- Opening Delimiter -
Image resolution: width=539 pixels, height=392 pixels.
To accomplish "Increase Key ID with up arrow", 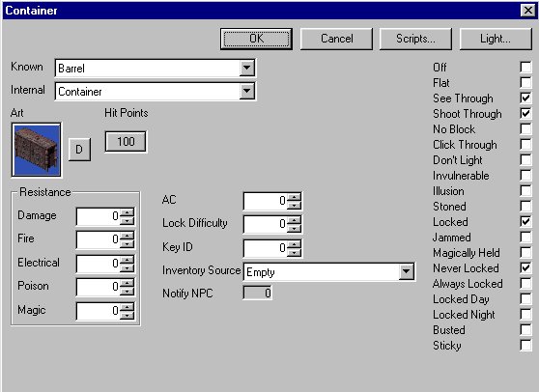I will coord(294,244).
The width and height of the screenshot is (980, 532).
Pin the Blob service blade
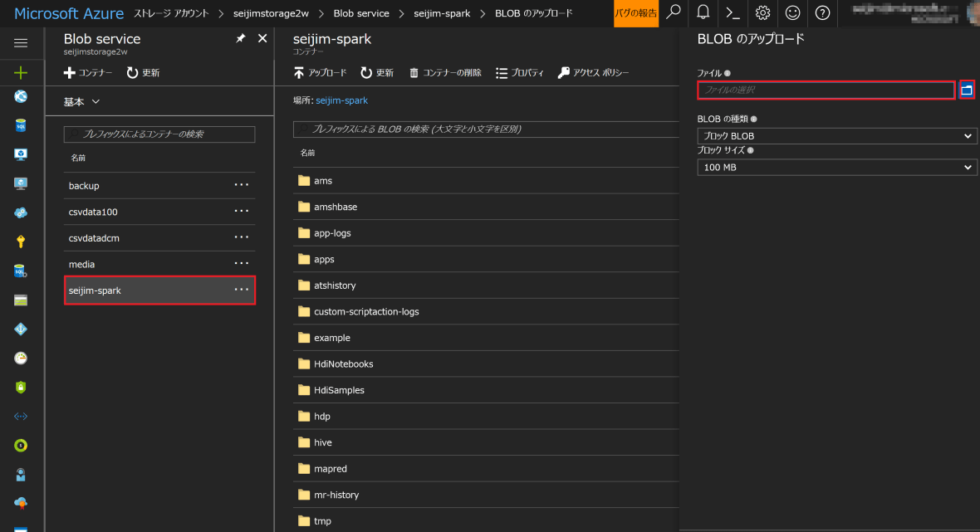pos(241,39)
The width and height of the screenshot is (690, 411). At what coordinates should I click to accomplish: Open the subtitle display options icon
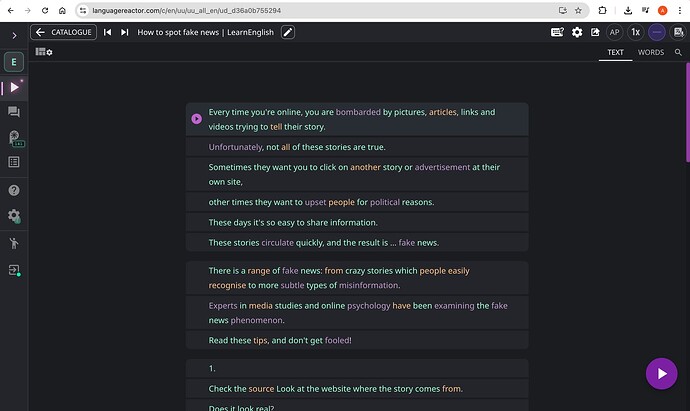coord(557,32)
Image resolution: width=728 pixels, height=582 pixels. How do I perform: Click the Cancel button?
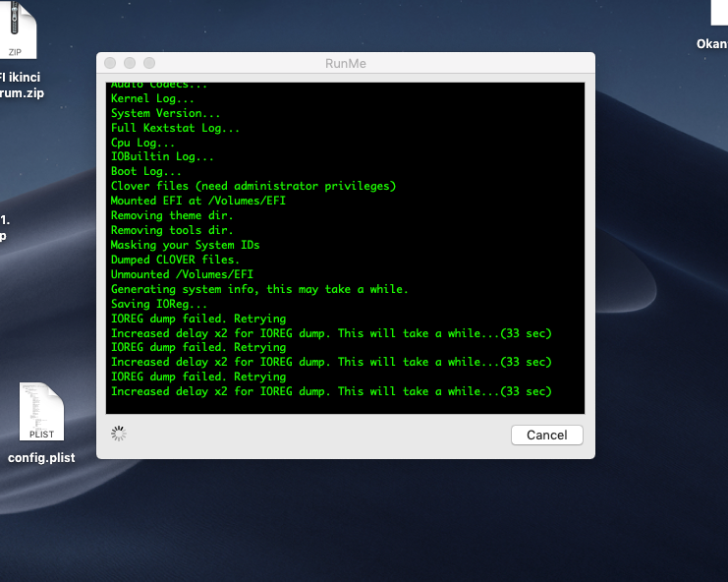(546, 435)
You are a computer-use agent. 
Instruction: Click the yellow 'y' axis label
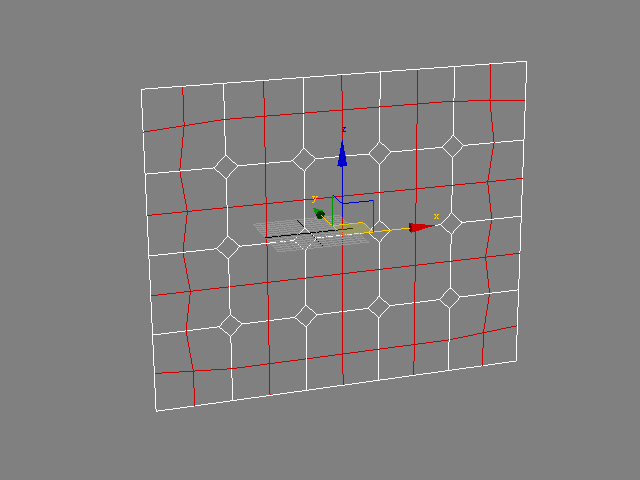pos(314,198)
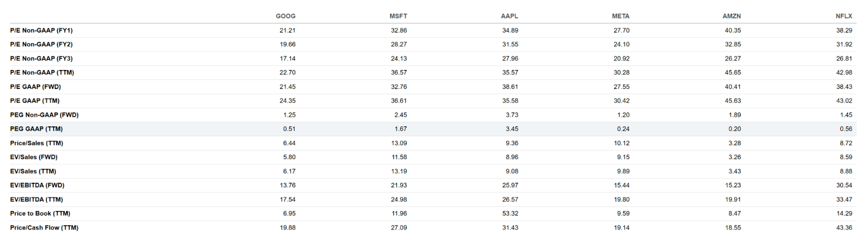Click the GOOG column header

point(285,16)
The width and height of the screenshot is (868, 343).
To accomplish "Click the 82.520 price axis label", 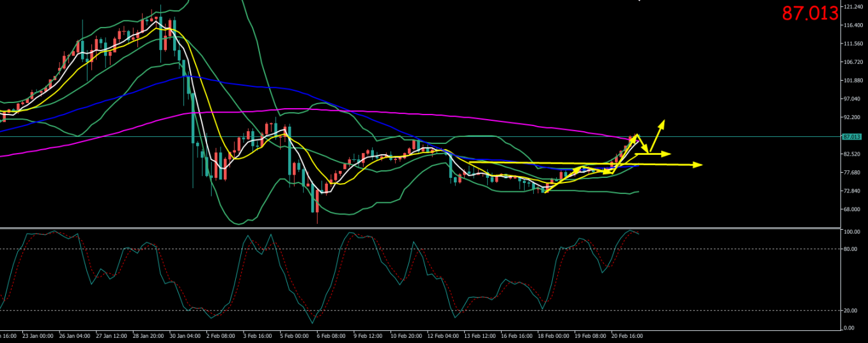I will click(851, 154).
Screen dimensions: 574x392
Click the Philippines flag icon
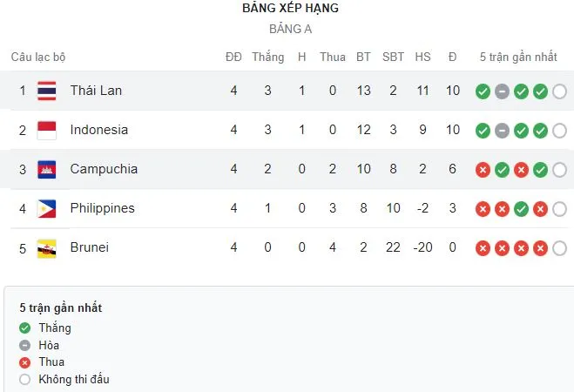pyautogui.click(x=47, y=208)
- Closing Delimiter -
:: REQUIRED ACTION ::
In the listing, find the line with "Screen dimensions: 574x392" and retype exactly from there through the last line, both included, leaving the pictures out.

:: REPLY TO THE EXERCISE ::
Screen dimensions: 574x392
Click the Philippines flag icon
pyautogui.click(x=47, y=208)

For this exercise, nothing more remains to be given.